The deputy immediately requested additional resources to include the Coconino County Sheriff’s Search and Rescue Unit and air support. Access to the mine shaft was difficult, requiring a one-mile hike with a 600-foot drop in elevation to reach the bottom of the crater. A Guardian Medical Transport Helicopter responded and conducted multiple flights as the crew dropped off rescue personnel.

As rescuers reached the opening of the shaft, they found it to be surrounded by a seven-foot fence topped with several strands of barbed wire.
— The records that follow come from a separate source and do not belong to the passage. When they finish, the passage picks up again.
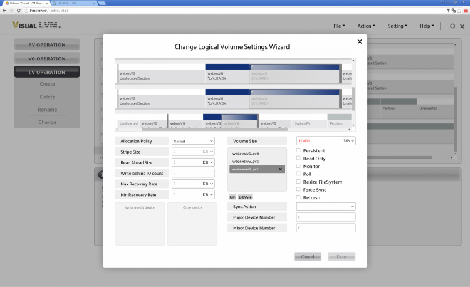470x287 pixels.
Task: Click the browser back arrow
Action: pos(4,11)
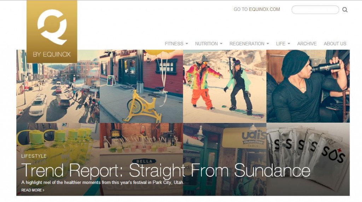The height and width of the screenshot is (202, 362).
Task: Expand the Nutrition dropdown menu
Action: [209, 44]
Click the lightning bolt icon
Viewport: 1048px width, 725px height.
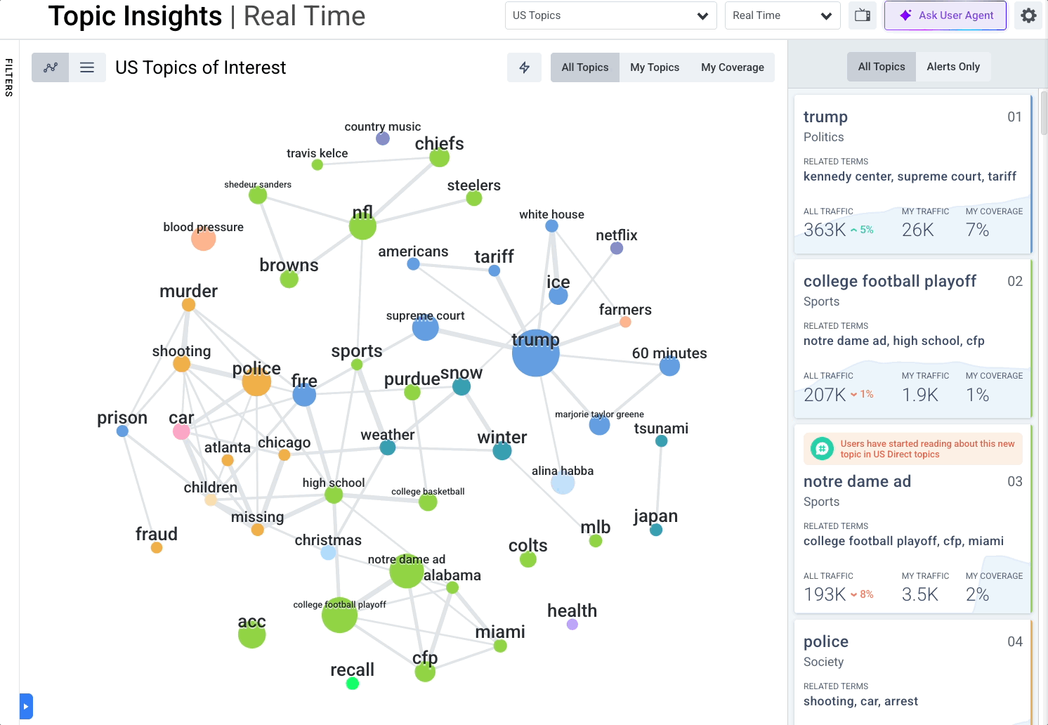coord(524,67)
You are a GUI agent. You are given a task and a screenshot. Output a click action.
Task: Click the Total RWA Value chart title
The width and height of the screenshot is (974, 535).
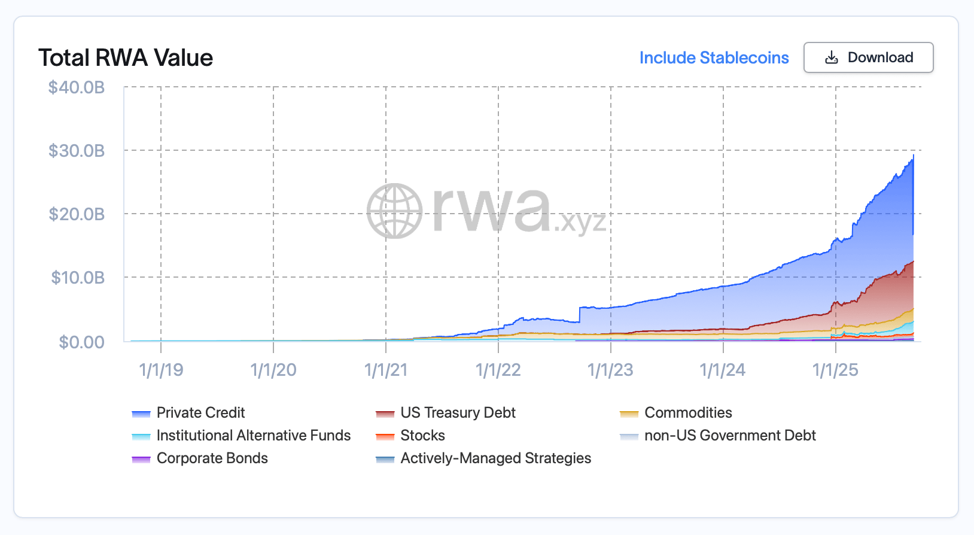pyautogui.click(x=126, y=58)
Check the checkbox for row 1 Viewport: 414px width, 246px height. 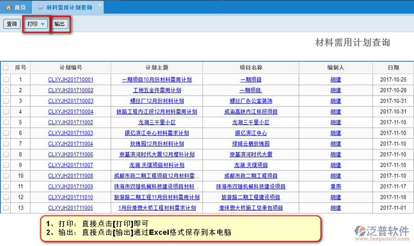coord(6,80)
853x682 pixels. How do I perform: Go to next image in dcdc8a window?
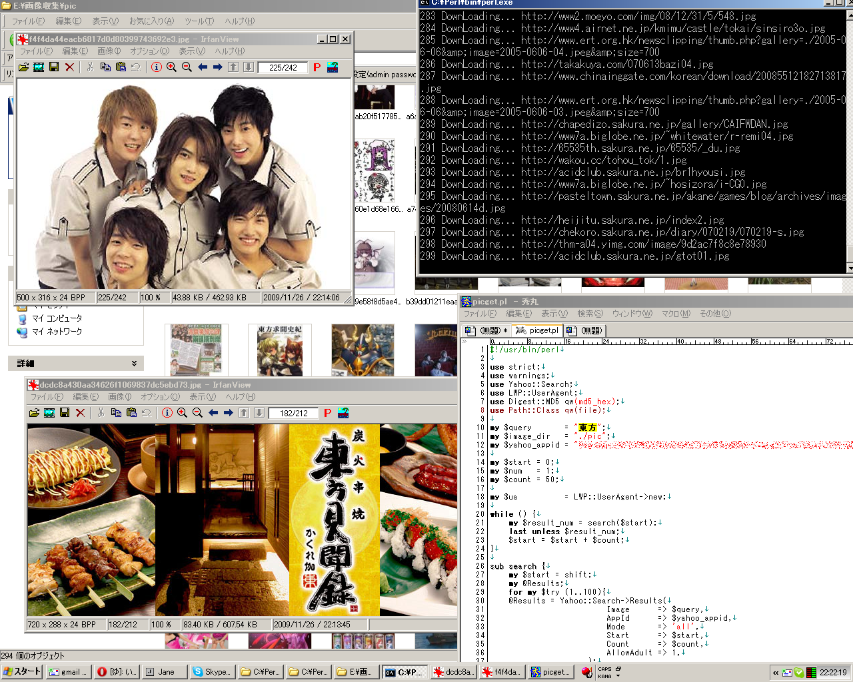[228, 413]
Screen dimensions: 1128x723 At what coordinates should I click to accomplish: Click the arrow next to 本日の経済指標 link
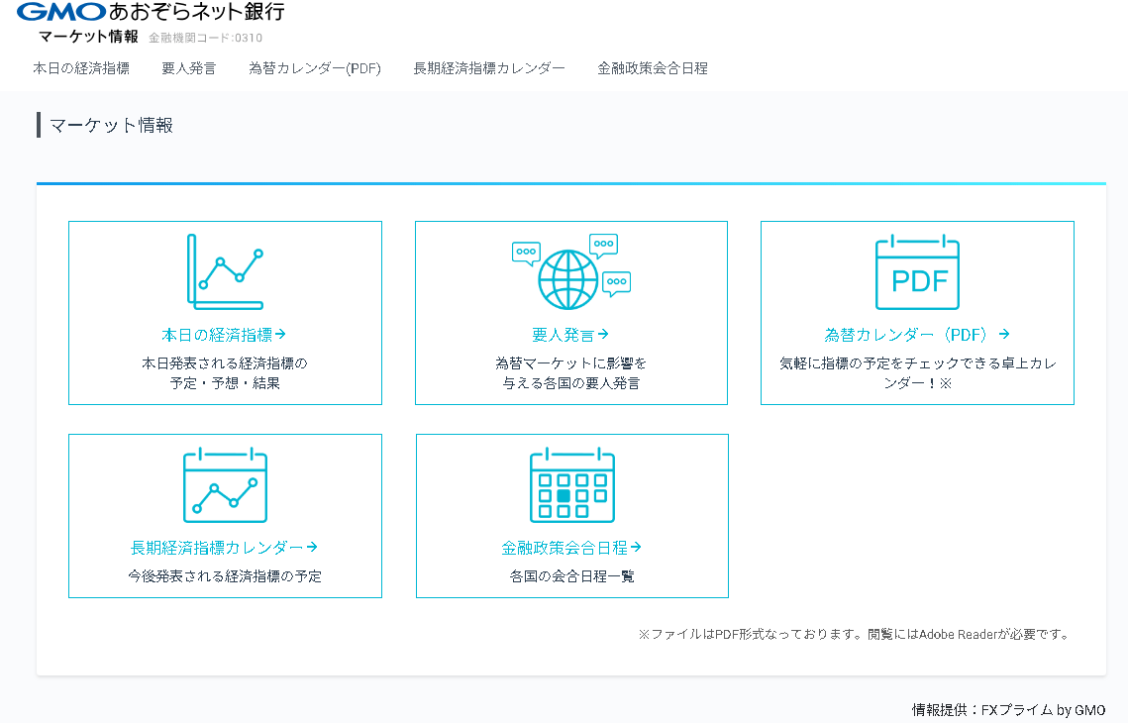(x=280, y=334)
Rescuers were forced to cut their way through to the mine shaft. Personnel learned the suspect fell a vertical distance of more than 100 feet to the bottom of the shaft after he jumped. At about 8:22 p.m. rescuers called out to the victim and heard a muffled reply indicating the victim was still alive.

Due to the freezing temperatures and winds, rescuers were not able to understand what the victim was attempting to tell them. They lowered supplies including food, water, a portable radio, warm clothing and a flashlight to the victim.

Once he received the supplies, he was able to communicate with his rescuers via the radio. He informed them that he believed he had dislocated and broke his right arm, broke one of his legs, and complained of severe pain to both of his legs. He reported frequent episodes of loss of consciousness.

A member of the Flagstaff Fire Department Technical Rescue Team was lowered 100 feet to the victim’s location. It took an hour to medically assess the victim, provide initial treatment, and prepare the victim to be lifted to safety. The victim, who was suffering from severe hypothermia was then carried up the 600-foot incline and a distance of more than a mile to the parking lot of the visitor’s center. Due to the high winds and low temperatures, flying the victim out of the crater was not a safe option. During an interview with Deputies, Mr. Singh said he intentionally jumped into the shaft in an attempt to “Appease the Gods.” He was transported to the Flagstaff Medical Center where he is listed in stable condition.